Dementia or not, it pisses (pun) everyone off.
Hard for me to imagine, because I've been prone to UTIs since my 20s; I'm almost 70 now, and let me tell you, my pain level rockets from 0 to 100 as soon as the infection takes hold! I couldn't believe it when I heard that they aren't even aware of them.
Such dilemmas we face. I hope that in the future medical care and knowledge will have improved enough that 'things' don't have to become so complicated for us all.
A problem we had with my father was quite often he had "normal" confusion. Because we were there with him in the nursing home, we often saw the changes when his confusion elevated to a much higher level. We would ask the nurses to test him and it was often several days before they would do a test and by then the infection was much worse. They even sarcastically would say.... how can you tell because he is confused all the time! Because we were with him a lot more than the staff we would recognize the changes!
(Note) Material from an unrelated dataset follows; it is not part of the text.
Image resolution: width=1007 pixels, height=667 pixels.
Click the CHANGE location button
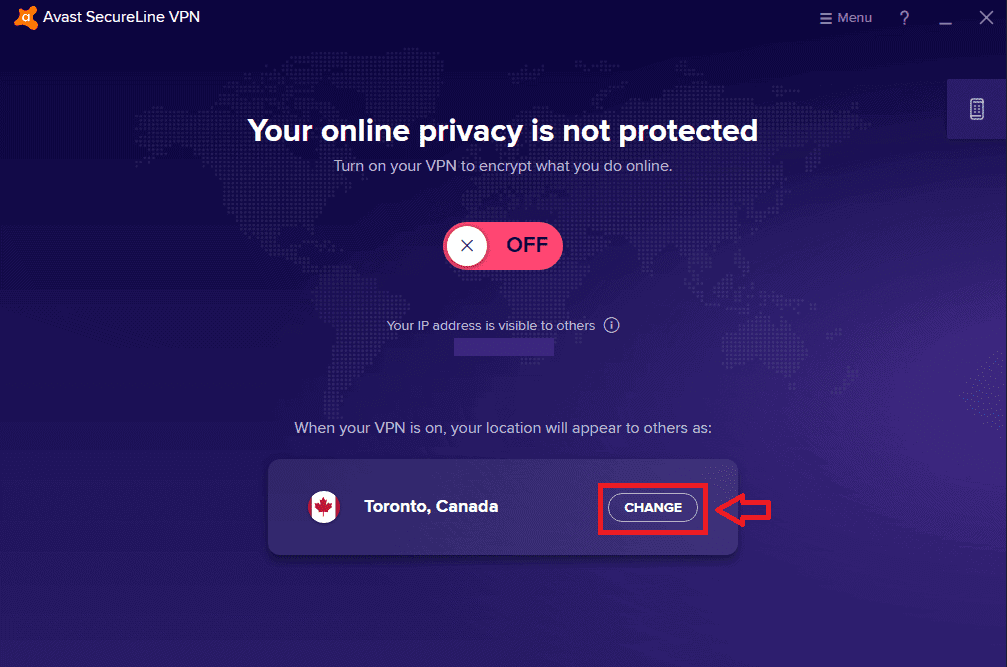point(652,507)
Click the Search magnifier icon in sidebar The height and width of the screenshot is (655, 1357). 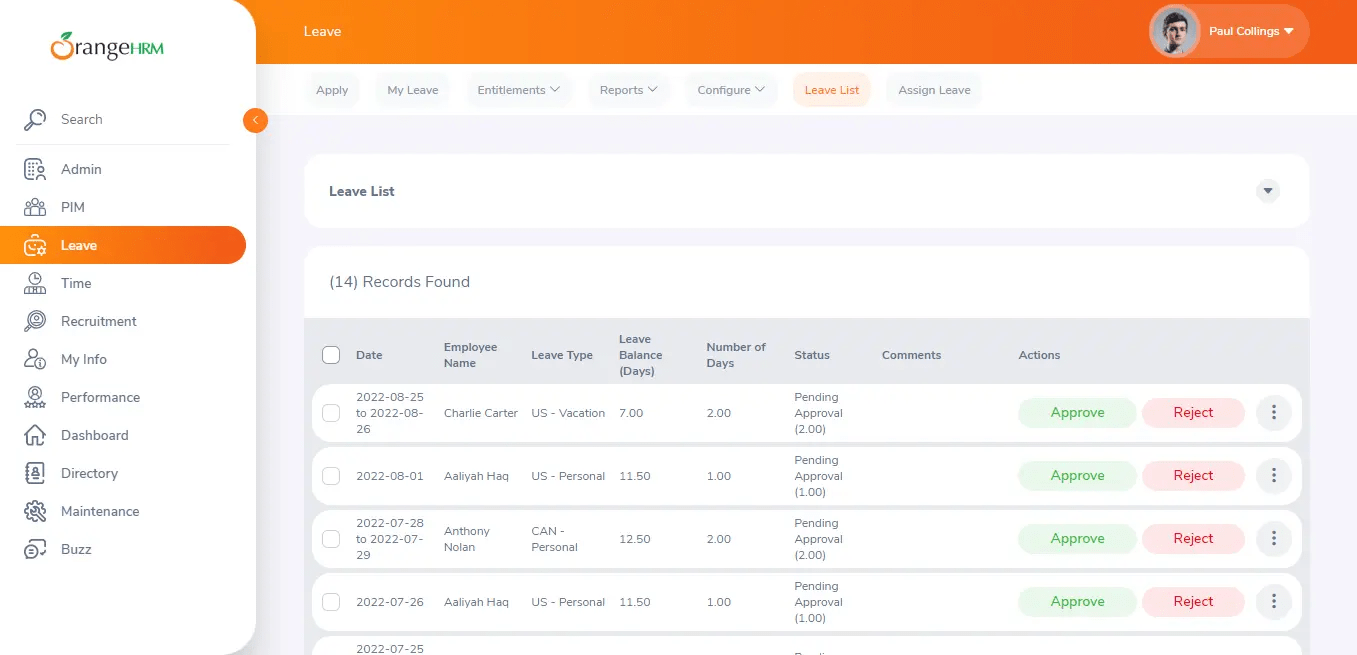point(35,120)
Sure enough, every time it happened, the tests were positive.
We have no idea what is going on with our family members until we see symptoms and end up taking them to the ER. The older person can’t always articulate what they are experiencing to us so it’s a mystery for everyone.
It’s one of those things where we learn through experience. This situation occurs in many areas regarding our health.
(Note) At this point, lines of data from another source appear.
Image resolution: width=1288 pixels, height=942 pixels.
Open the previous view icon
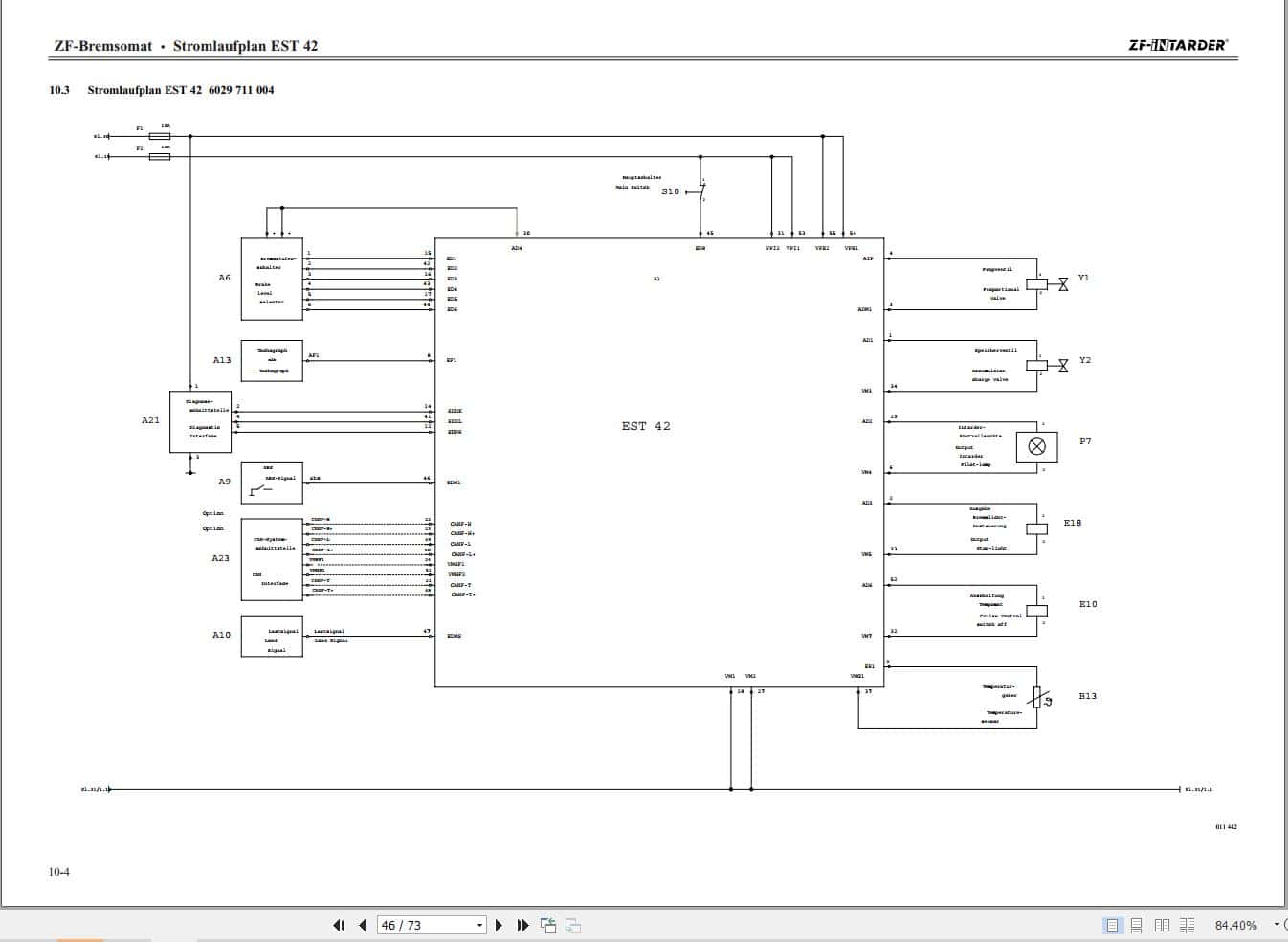click(x=549, y=925)
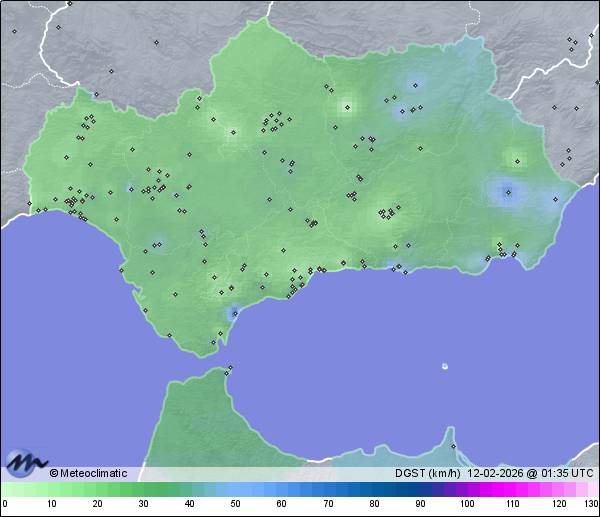Pick the magenta 110 km/h legend color
Viewport: 600px width, 517px height.
click(x=512, y=489)
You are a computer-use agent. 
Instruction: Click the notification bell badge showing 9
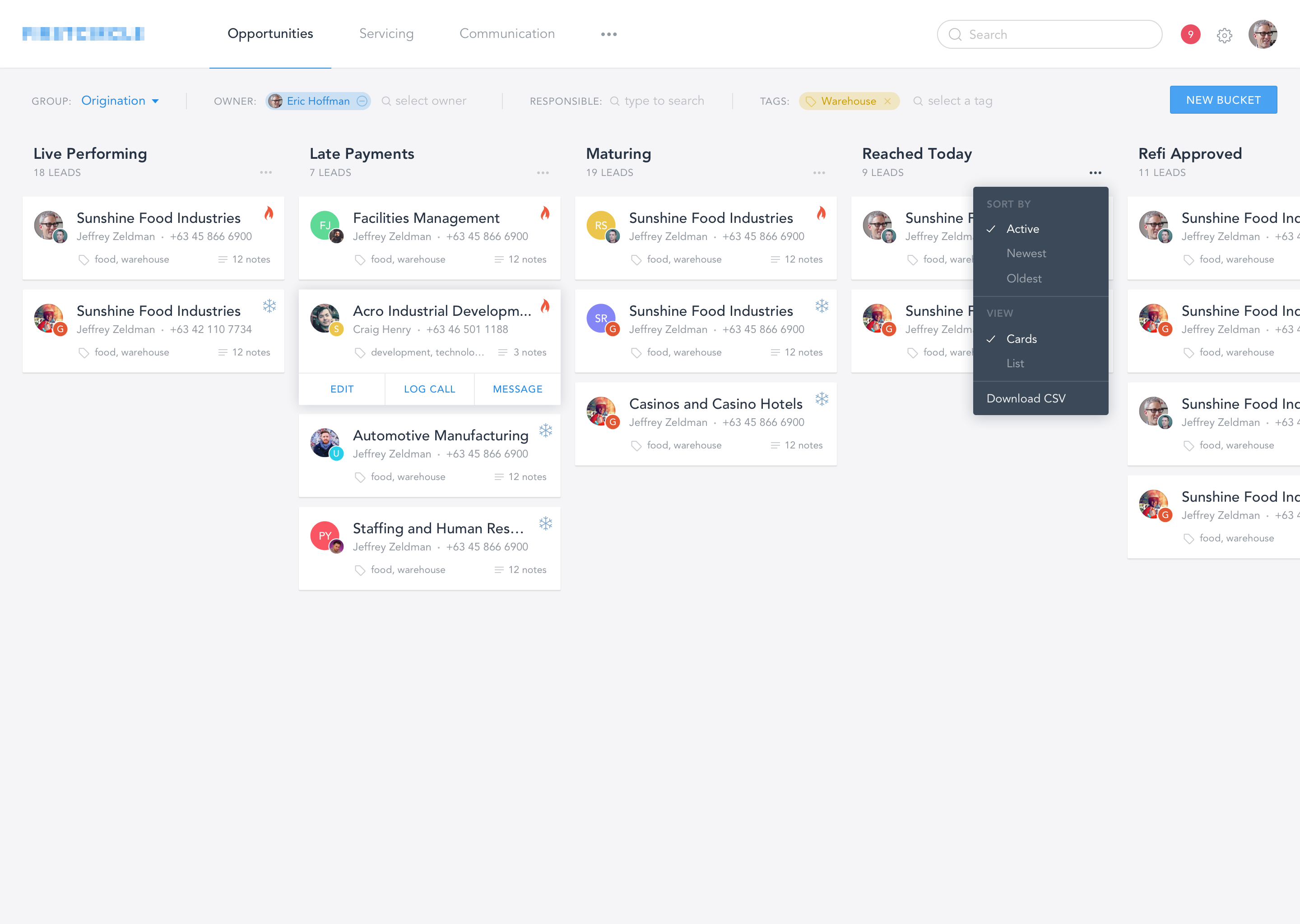1191,34
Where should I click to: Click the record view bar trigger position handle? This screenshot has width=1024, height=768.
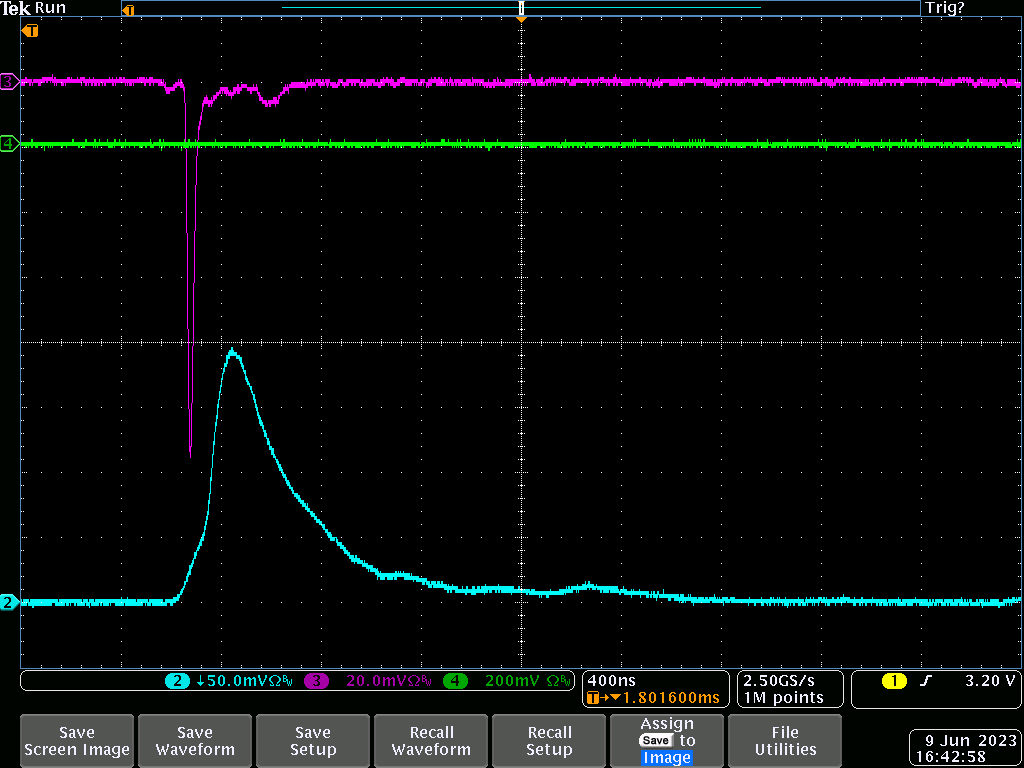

My mom had Parkinson’s disease and told me one Saturday morning that she wasn’t feeling right. When I asked her if she felt like she should go to the hospital she said yes.
I took her and the hospitalist said that mom needed to stop taking her blood pressure meds because Parkinson’s patients will run low blood pressure.
My mom’s neurologist never once told us that she would have issues with low blood pressure. The same thing happened to my uncle with Parkinson’s disease. He had to stop taking his BP meds too.
I learned to do research on my own because doctors do not inform us on everything that we need to know.
I have read posts on this site saying that they felt like they were better informed when they took their parents to a geriatric physician. They deal specifically with the elderly. So, perhaps subjects aren’t overlooked as often as they are with other doctors.